Desesperada,
emborrachada de luna, suspiraba por la maldición,
por la desgracia que la condenaba a seguir la huella
tirada de un hombre, como sombras abandonadas en el
frío oscuro de un adoquín ufano y tan
gastado como su desconsuelo. La boca exhalaba el humo
gratuito del cansancio y allí, en la vereda de
baldosas sobornables, se dejó caer, mejor dicho:
hizo que se caía en una queja, en una queja de
mujer. Y él la miró como quién
escupe a la inconciencia al oír su voz: “Si
me matas: me muero”. Casi con el tembleque de
un labio desgastado por la sequía de otro aliento,
escarcha no trasnochada era ausencia de cachetazo y
de beso.
Mirada caída de respeto, un olor a mundo, de
él, la inundaba de prepo. No podía retrucarle(1)
un infinito de pesares, era su MACHO y era, ella, su
hembra.
Su dolor consistía en soportar sin quejas. “Si
tengo que dejarte: lo voy a hacer”. De todas las
cobardías es la que mejor me sale.
El amor es un suicidio que espanta y es más fácil
su deseo que su baile.
Nadie que se precie de valor quiere que lo pisen en
el patio e’ la milonga y por eso uno se hace el
gil cuando la ve entrar, con su escote de atorranta,
esa loca que todos llaman felicidad.
La torpeza del endeble farolito no podrá seguir,
con su envenenada luz, la figura del rufián.

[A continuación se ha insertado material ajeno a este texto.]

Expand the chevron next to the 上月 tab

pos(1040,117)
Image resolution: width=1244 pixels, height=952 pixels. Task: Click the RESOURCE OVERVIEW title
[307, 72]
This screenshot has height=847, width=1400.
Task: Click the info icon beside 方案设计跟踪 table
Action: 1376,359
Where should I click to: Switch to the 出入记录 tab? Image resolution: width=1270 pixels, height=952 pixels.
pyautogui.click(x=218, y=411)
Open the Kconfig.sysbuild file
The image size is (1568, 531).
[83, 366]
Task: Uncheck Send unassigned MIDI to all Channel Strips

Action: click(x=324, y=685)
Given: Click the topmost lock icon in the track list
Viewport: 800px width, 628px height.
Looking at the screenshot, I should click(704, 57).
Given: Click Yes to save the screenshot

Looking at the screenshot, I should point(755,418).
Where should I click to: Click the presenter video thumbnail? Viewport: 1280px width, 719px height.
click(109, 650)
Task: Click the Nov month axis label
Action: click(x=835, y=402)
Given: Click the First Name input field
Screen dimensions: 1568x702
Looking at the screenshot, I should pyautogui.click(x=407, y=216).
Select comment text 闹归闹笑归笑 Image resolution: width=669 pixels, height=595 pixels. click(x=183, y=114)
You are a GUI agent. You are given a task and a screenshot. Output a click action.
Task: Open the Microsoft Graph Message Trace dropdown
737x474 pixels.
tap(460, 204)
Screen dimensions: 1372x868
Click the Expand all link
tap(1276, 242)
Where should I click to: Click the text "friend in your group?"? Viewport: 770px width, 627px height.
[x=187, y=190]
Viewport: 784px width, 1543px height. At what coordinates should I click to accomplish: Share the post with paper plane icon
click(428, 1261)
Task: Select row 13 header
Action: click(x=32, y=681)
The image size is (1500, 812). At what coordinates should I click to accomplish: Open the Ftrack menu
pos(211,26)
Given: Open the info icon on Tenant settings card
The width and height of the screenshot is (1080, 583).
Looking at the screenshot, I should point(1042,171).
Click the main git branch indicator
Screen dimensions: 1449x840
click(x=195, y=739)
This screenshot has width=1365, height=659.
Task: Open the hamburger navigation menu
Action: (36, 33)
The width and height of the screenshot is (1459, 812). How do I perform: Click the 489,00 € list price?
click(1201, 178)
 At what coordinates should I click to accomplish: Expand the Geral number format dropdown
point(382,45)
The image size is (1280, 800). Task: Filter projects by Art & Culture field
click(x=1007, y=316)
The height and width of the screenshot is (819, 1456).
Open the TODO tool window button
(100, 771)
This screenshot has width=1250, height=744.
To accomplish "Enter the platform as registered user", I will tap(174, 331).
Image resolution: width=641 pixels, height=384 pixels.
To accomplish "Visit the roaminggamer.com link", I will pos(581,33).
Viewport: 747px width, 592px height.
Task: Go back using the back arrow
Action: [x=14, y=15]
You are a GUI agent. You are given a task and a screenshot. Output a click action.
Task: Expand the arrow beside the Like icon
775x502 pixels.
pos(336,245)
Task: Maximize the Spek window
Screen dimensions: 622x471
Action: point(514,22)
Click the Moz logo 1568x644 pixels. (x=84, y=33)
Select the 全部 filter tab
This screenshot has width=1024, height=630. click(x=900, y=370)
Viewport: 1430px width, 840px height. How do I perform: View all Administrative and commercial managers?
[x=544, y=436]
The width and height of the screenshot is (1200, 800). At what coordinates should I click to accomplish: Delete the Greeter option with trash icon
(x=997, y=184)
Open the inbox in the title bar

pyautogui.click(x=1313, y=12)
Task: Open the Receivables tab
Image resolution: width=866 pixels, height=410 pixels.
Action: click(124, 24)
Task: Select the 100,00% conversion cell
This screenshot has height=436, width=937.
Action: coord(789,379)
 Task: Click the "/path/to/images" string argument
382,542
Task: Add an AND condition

Fue la bruma, y no otra cosa, quién lo pintó
de invisible y se hizo uno con el puente y el río.
Ella quedó sin vida, revolcada de miedo, acobardada
de espanto entre la vereda y el hueco de piedra de un
olvido cambiado. El taco roto caído como hueso
sin roer era el morlaco(2)
puntiagudo, propina inmerecida del asco ajeno. No habría
oído humano para su grito ahogado de mentiras
creídas de crueldades fantásticas de casita
y de hijos.
La misma calle que los trajo lo hundió en el
paisaje de elefante perdido porque en ese instante de
muerte y desencantos se hizo TANGO y comenzó
a vivir... en la oscuridad.
(1) retrucarle: doblar la apuesta
al juego del truco, como un vicio de malevos y de valientes.